There's one catch with that:
Unanimity is not required, however, as to the means by which the crime was committed so long as substantial evidence supports each alternative means.
That leads to a rare reversal of a death sentence in last week's Supreme Court decision in State v. Adams.
This probably should be a question on the analogy section of the LSATs:
9th Circuit:SCOTUS::_______:Ohio Supreme Court
Anybody vaguely acquainted with appellate decisions over the past few years, especially in criminal cases, would easily recognize the answer as being, "8th District"; for a number of years now, the high court has been treating the 8th as a red-headed stepchild. So if you're going to cite an 8th District case, as the lawyer did in State v. Santiago, you might want to check to make sure the Olentangy Seven haven't overruled it.

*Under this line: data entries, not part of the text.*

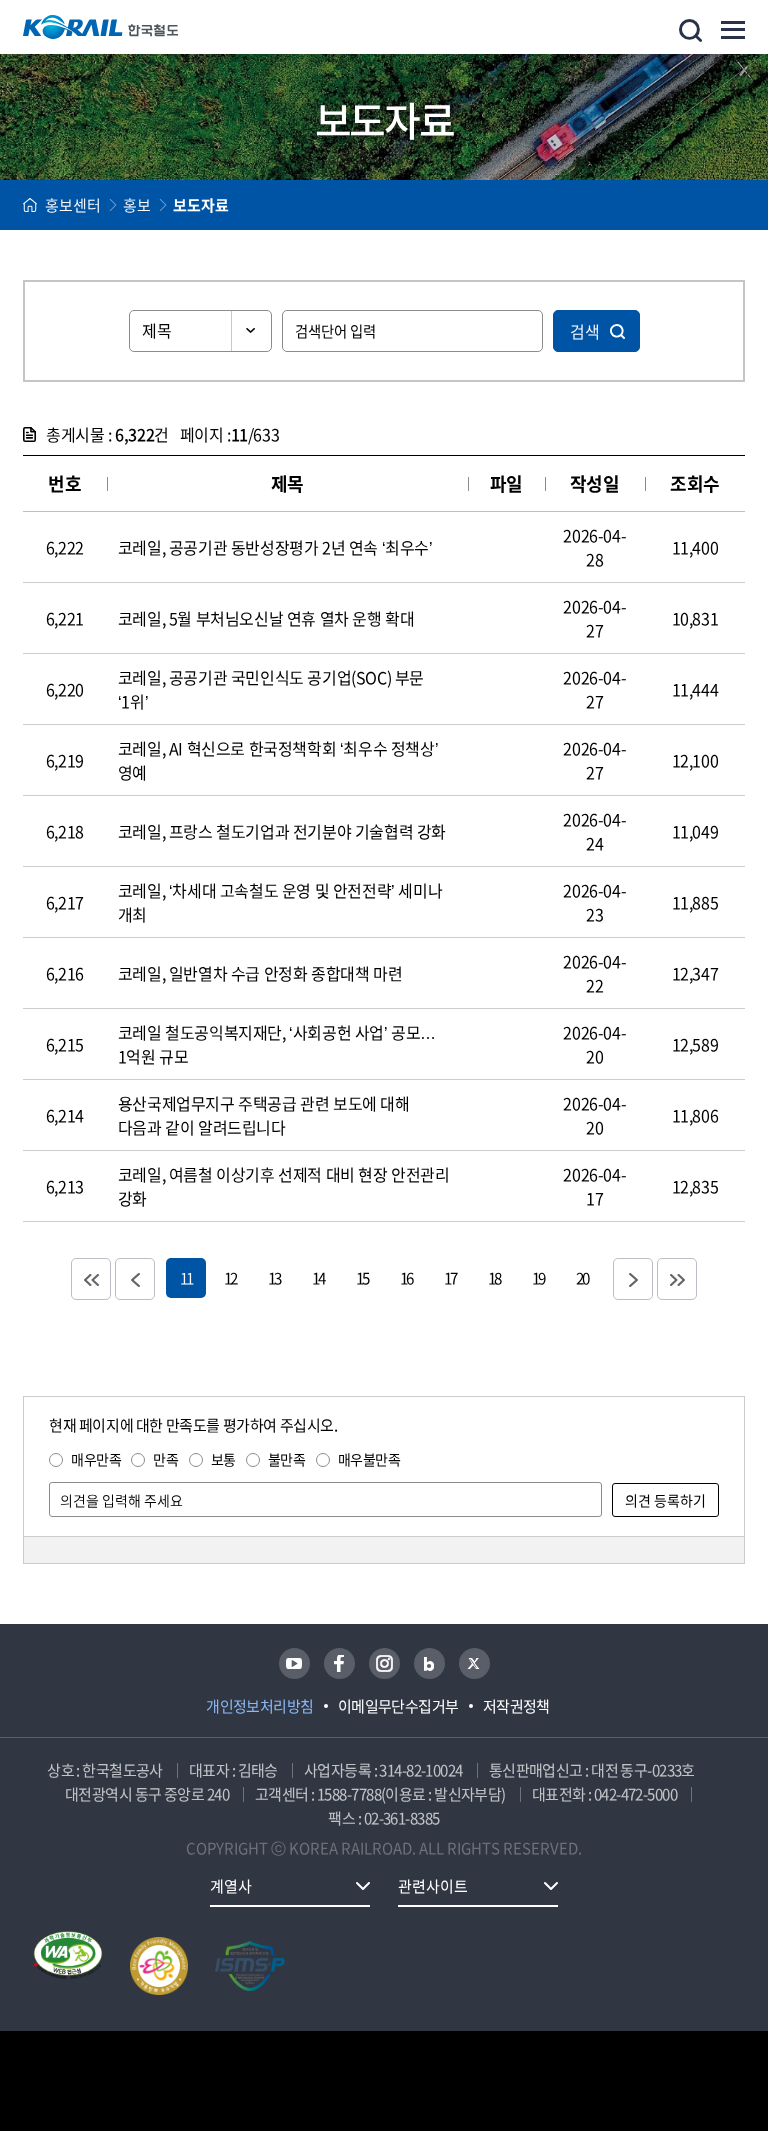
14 (318, 1277)
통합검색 (690, 30)
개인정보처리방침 (260, 1706)
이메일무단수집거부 (398, 1706)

SCOTUS kicks off oral arguments today, and the first criminal case on the docket (for tomorrow) is Ocasio v United States. Ocasio, a Baltimore police officer, was involved in a bribery scheme where he would steer people involved in traffic accidents to a garage owned by the Mejia brothers, for which the brothers would appropriately compensate him. Ocasio was convicted of three counts of violating the Hobbs Act, the federal extortion statute, and also of conspiracy. He attacks the latter count, arguing that a conspiracy conviction requires taking money from someone outside the conspiracy, and the Mejia brothers were part of it. SCOTUSblog has a lengthy article explaining the whole thing. The author calls the case a "brainteaser," and it's certainly that; I found both my intellect and my attention exhausted by the sixth paragraph. Have at it, if you will.
More interesting cases - at least to me, and that's what it's all about - await, including two on Wednesday concerning Kansas' death penalty law. Odd that it would come from Kansas, which hasn't executed anybody in the modern (post-1976) history of capital punishment. More on that later.
Down in Columbus, a big decision in a death penalty case in State v. Adams. The major concern of the case is the "alternate means" doctrine. If you don't know what that means, you'll find out on Wednesday. Adams also deals with a variety of other issues, like pre-indictment delay, so we'll cover that, too.
In the courts of appeals...
Desmond Warren was a pimp, and he did what pimps do. He'd have his women post ads on Backpage.com advertising their services. (In fact, one of them taught him how to do it.) He'd dictate how much money he was to receive for each assignation, and would collect it. And he'd manipulate the women; one of them described the "pimp control" he'd use:
It's like making a woman feel like she's number one and that you need her and that you love her, and also putting fear in her by if she's not doing what you want her to do, by either hitting her or taking that attention and love away and giving it to someone else.
It was more than an occasional slap; when one tried to leave his home, where they all lived, he punched, kicked, and choked her, then tied her up in the basement.
The Man eventually caught up to Desmond - one of his girls got busted, and promptly rolled over on him - and five years ago he would have been looking at the third degree felony of compelling prostitution. Instead, he's doing fourteen years for human trafficking.